Szacowni respondenci odpowiadali wprawdzie w rozmaity sposób, niemniej zaznaczył się wśród nich zasadniczy podział na tych, którzy do kwestii narodowego pojednania podeszli ze szlachetnym przekonaniem, że jest ono możliwe, oraz na tych, którzy powątpiewają w takowe całkowicie.
Ci drudzy, spoglądając na rzeczywistość chłodnym i trzeźwym okiem lub może nawet z pewnym zgorzknieniem, wydają się w swoich sądach bardziej zróżnicowani. Część z nich szczerze boleje bowiem nad faktem, że dla narodowego pojednania wiele zrobić się nie da, podczas gdy inni w ogóle kwestionują sens takiego zbratania, wskazując na wynikającą z konfliktu wartość i tym samym okazując się finalnie największymi z optymistów.
Tak zdecydowany pogląd nie jest jednak licznie reprezentowany. Jego głównym zwolennikiem pozostaje profesor Jan Woleński, stwierdzający, że rozdzierający polską scenę polityczną spór nie tylko nie jest szkodliwy, ale też należy w nim widzieć pewnego rodzaju gwarancję „zdrowia społecznego”. Woleński postrzega każdą partię aktualnie rządzącą jako tę, po której stronie leży odpowiedzialność za zapobieganie eskalacji konfliktu. Można się domyślać, że profesor pragnie uniknąć wymknięcia się tego konfliktu poza wyznaczone politycznie ramy, w samym sporze nie widząc niczego złego.

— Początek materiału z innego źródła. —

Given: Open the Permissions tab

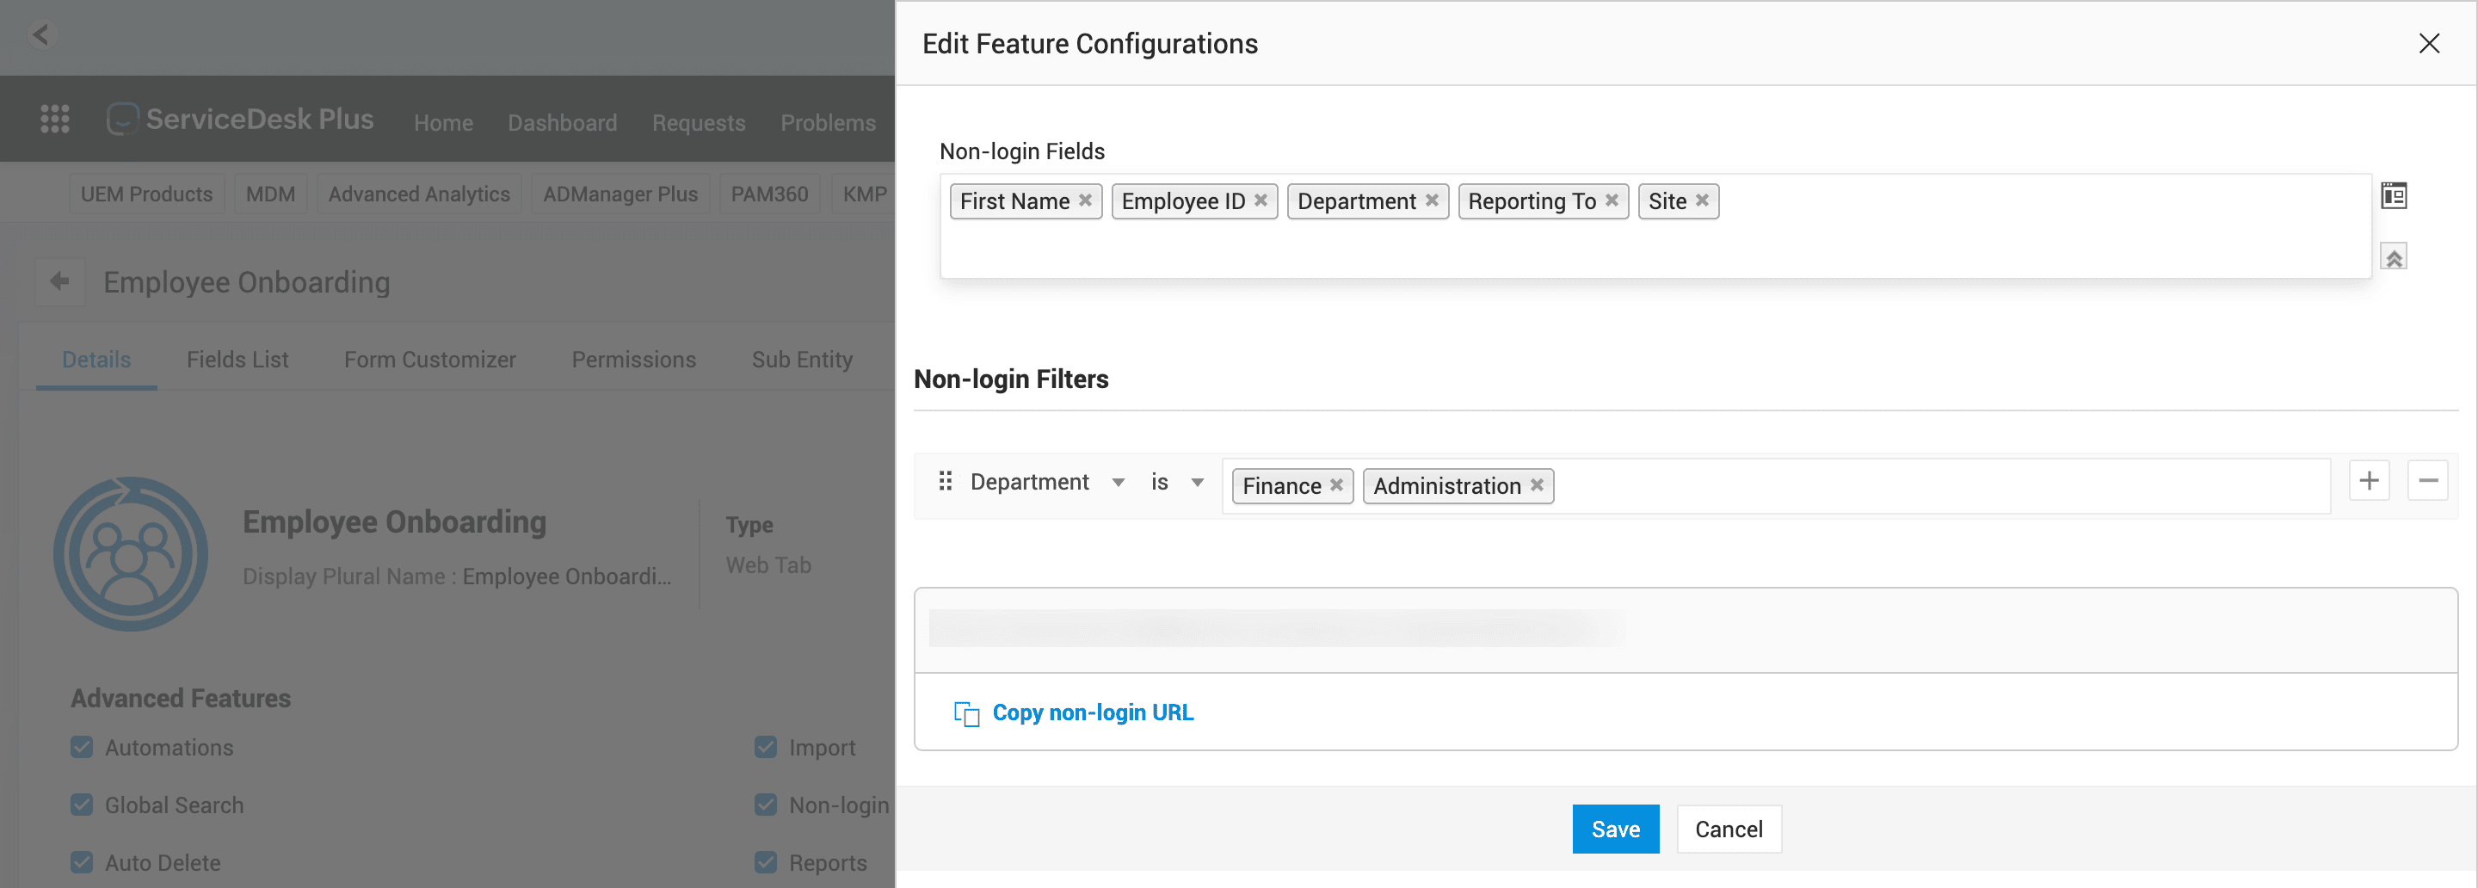Looking at the screenshot, I should (x=633, y=360).
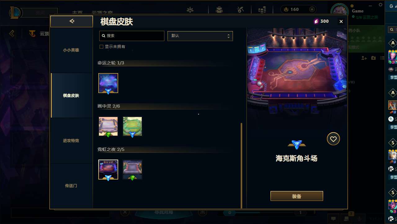
Task: Favorite the arena with the heart icon
Action: [x=333, y=139]
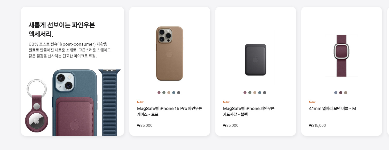
Task: Select green swatch for iPhone 15 Pro case
Action: point(164,93)
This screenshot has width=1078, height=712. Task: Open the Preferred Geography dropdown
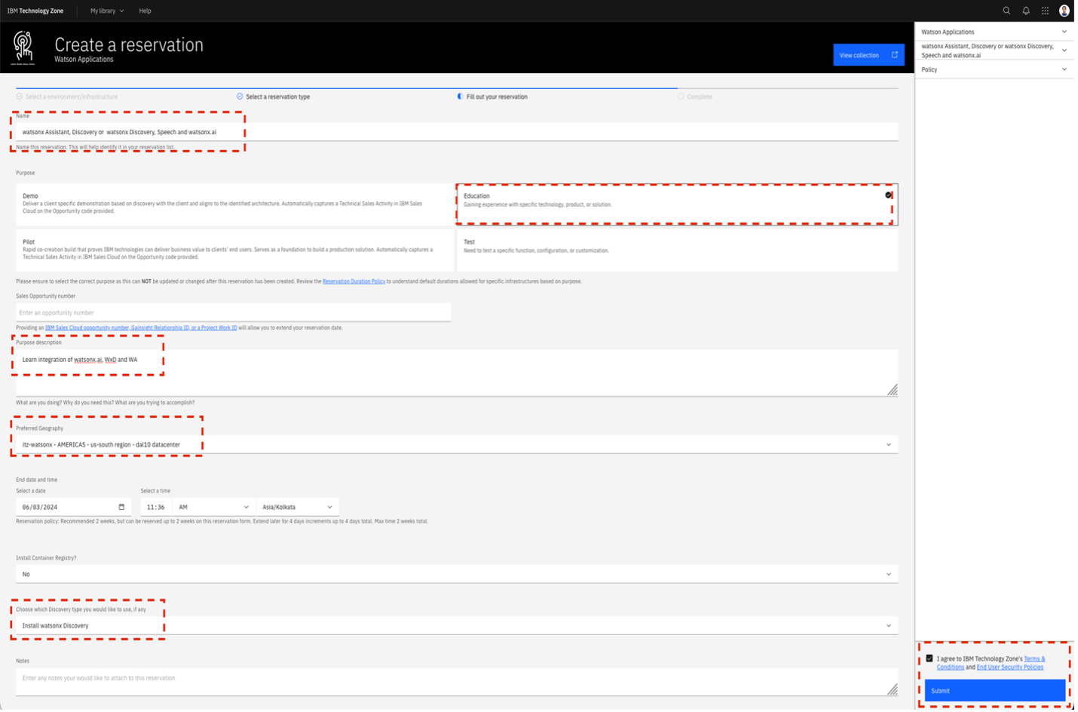456,444
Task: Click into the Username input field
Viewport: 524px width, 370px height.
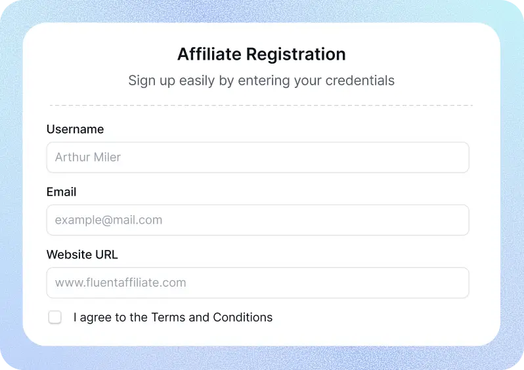Action: coord(257,157)
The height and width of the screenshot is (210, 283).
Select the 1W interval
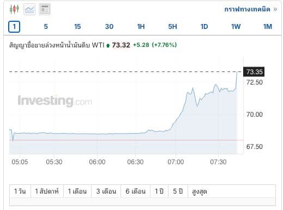pos(236,27)
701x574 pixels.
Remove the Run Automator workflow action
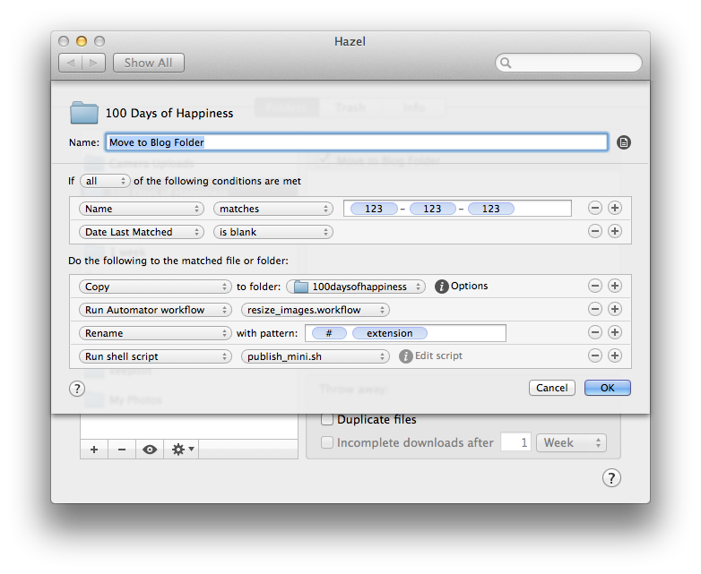pyautogui.click(x=594, y=310)
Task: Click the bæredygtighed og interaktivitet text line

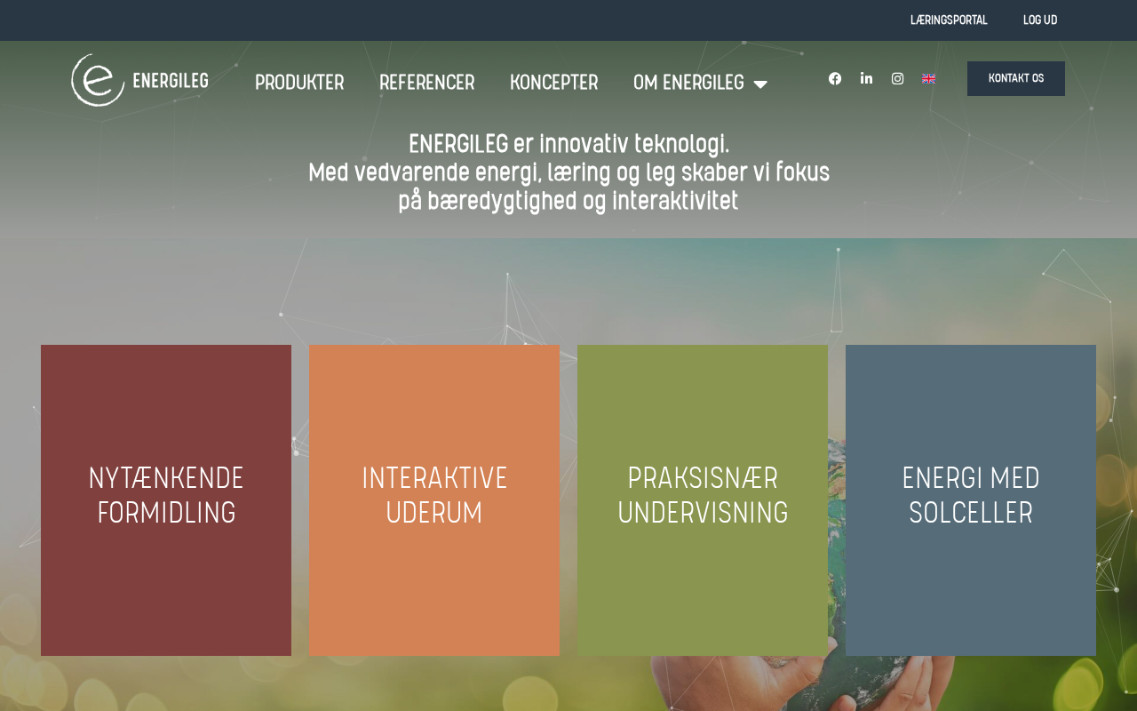Action: click(583, 201)
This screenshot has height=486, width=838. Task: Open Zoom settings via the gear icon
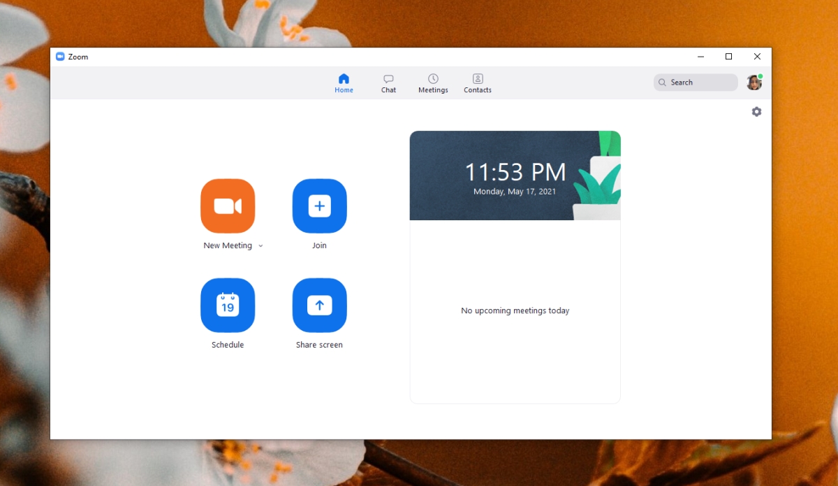tap(756, 111)
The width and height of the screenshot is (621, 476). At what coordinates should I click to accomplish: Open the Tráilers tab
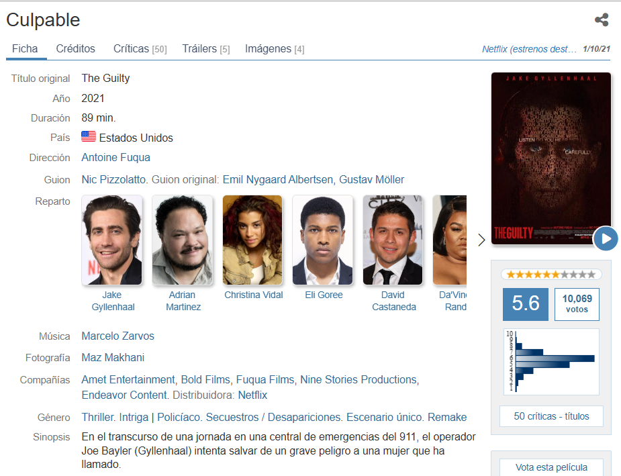[x=205, y=49]
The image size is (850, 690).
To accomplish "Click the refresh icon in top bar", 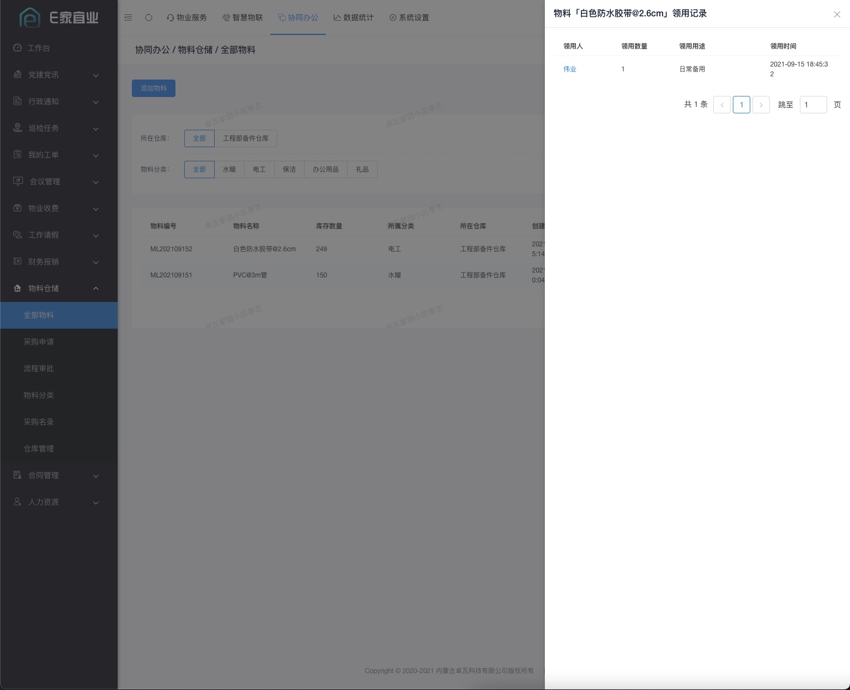I will point(148,17).
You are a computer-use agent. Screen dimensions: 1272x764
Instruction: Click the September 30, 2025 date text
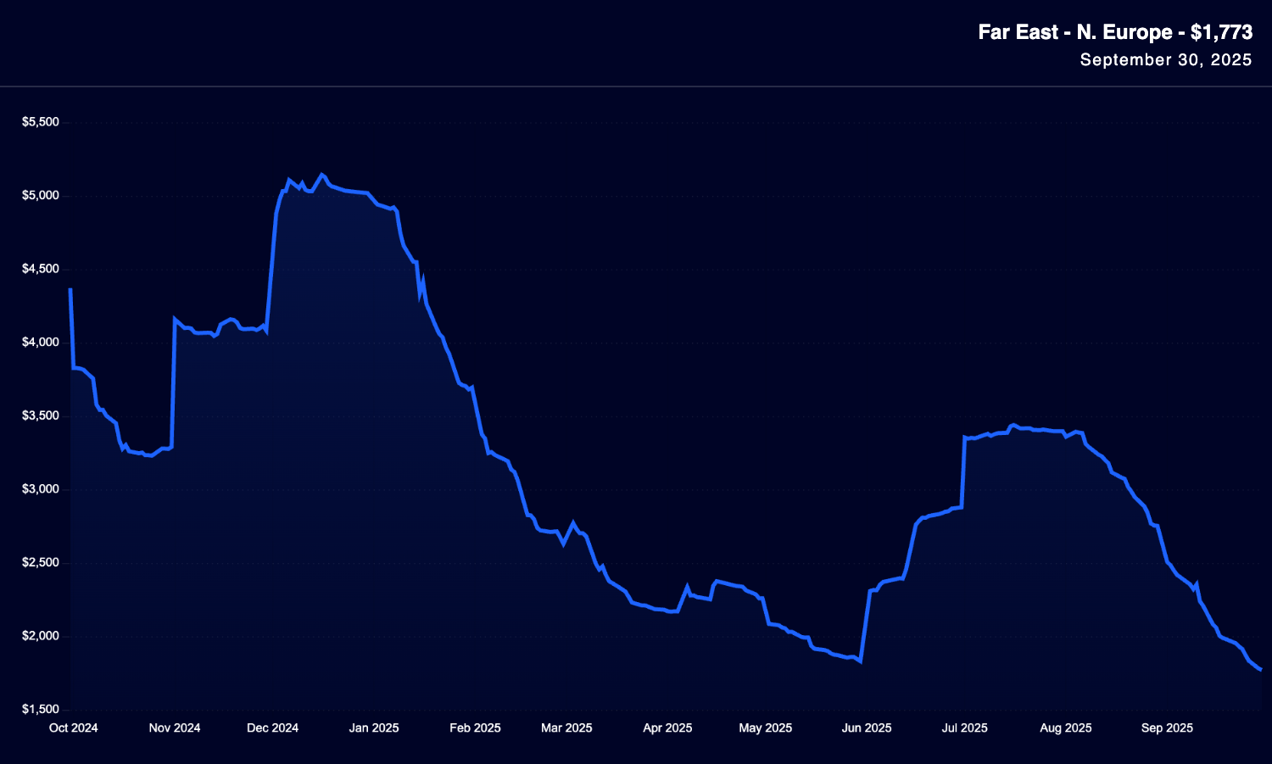[1165, 60]
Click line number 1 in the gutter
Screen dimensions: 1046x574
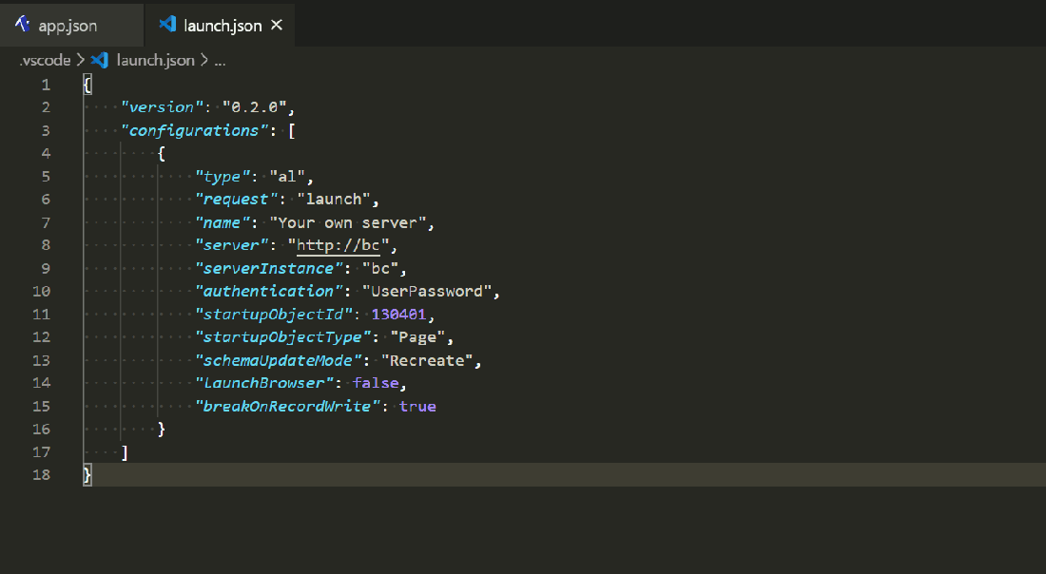[45, 85]
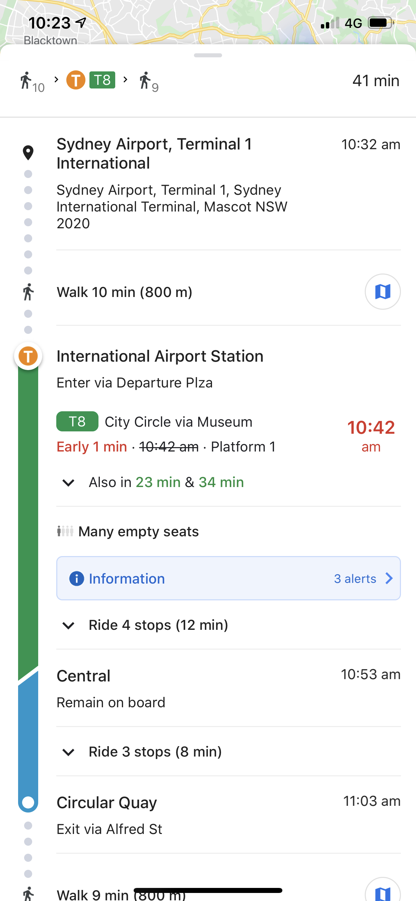This screenshot has height=901, width=416.
Task: Tap the Circular Quay stop
Action: pos(107,802)
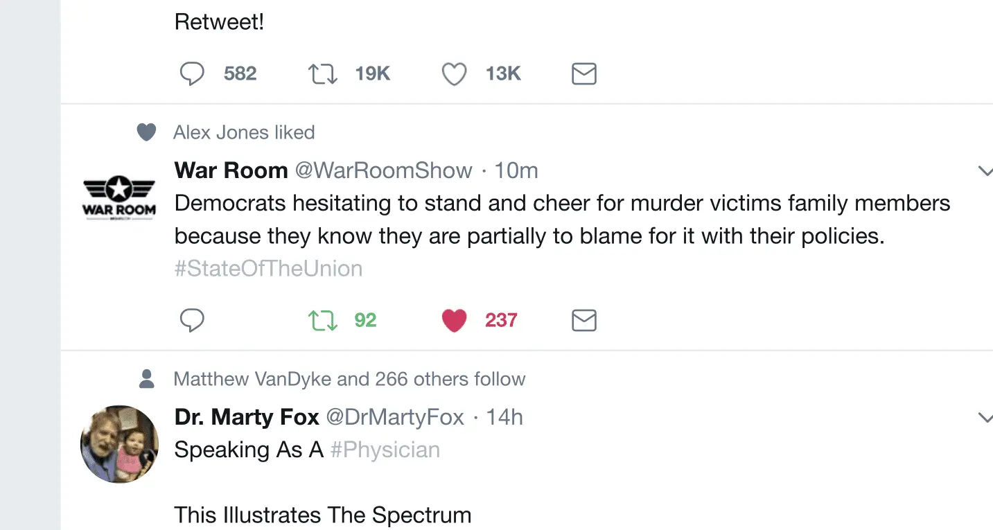Open Dr. Marty Fox's avatar photo
Viewport: 993px width, 530px height.
pos(119,444)
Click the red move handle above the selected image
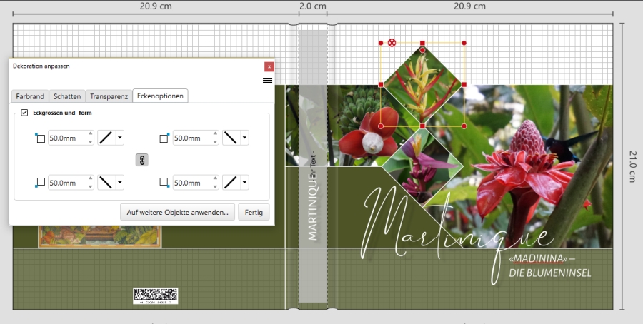 (392, 43)
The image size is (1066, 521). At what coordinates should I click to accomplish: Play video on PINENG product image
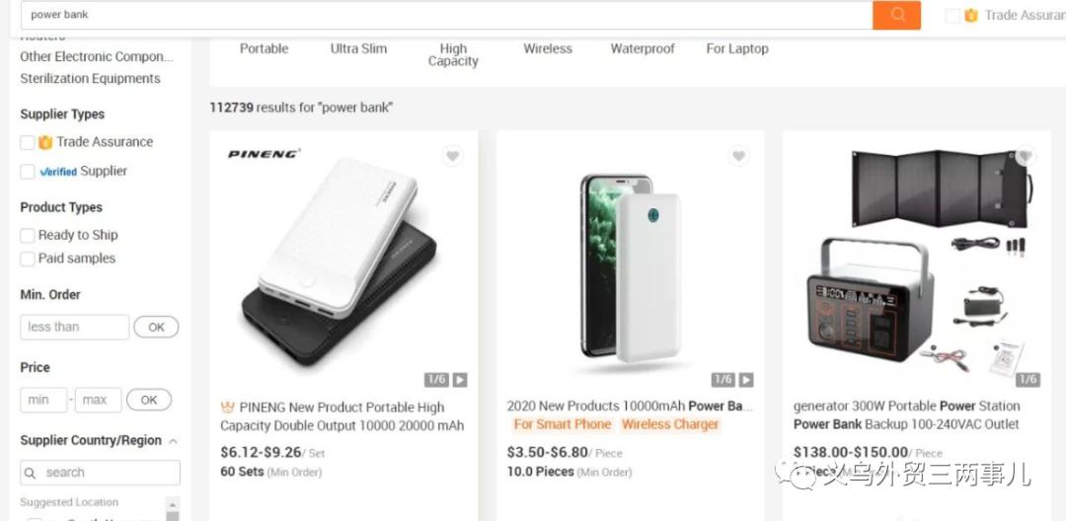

Również profesor Roman Kochnowski sądzi, że konflikt nie jest jakąś szczególną polską specjalnością i wskazuje kraje uważane powszechnie za cywilizowane, które stanowią arenę zdarzeń znacznie bardziej gorszących. Sama walka polityczna, nawet brutalna i pozbawiona wszelkich hamulców, jest zatem według niego w świecie demokratycznym czymś całkowicie naturalnym.
Liczniejsza jednak grupa respondentów utrzymuje, że toczący Polskę polityczno-medialny spór jest zdecydowanie szkodliwy, ale naiwnością byłoby twierdzić, że w jakikolwiek sposób można go zażegnać. Ta grupa ankietowanych utrzymuje, że albo istniejący konflikt wynika z wyrachowania i skoro przynosi stronom realne korzyści, nikomu nie opłaca się go przerywać, albo też towarzyszące mu emocje są już zbyt silne, by można było myśleć o pojednaniu.
Tomasz Cukiernik nie waha się nazywać Polaków „pożytecznymi idiotami”, którzy spierają się w interesie obcych mocarstw. O żadnym narodowym zbrataniu nie może więc być mowy, skoro spór umiejętnie podsycają siły zewnętrzne. Profesor Hanna Kowalska – Strus uważa polsko-polskie utarczki wręcz za drugorzędne, skoro decyzje podejmowane są zupełnie gdzie indziej. Stanisław Remuszko boleje wprawdzie nad podziałem wśród Polaków, ale wskazuje znów na opłacalność konfliktu, nie dając więcej nadziei od innych. W tej optyce wewnątrzpolskie porachunki jawią się jako wielka „ustawka”, w której kluby parlamentarne tym tylko różnią się od piłkarskich, że działają na pokaz, z wyrachowaniem angażując spragnionych bardziej igrzysk niż chleba „maluczkich”. Gwałtowny spór ma zatem tworzyć zasłonę dymną, dość naturalne emocje wpuszczając w przygotowane uprzednio koleiny i podsycając je na tyle, by nie znalazły ujścia „poza systemem”.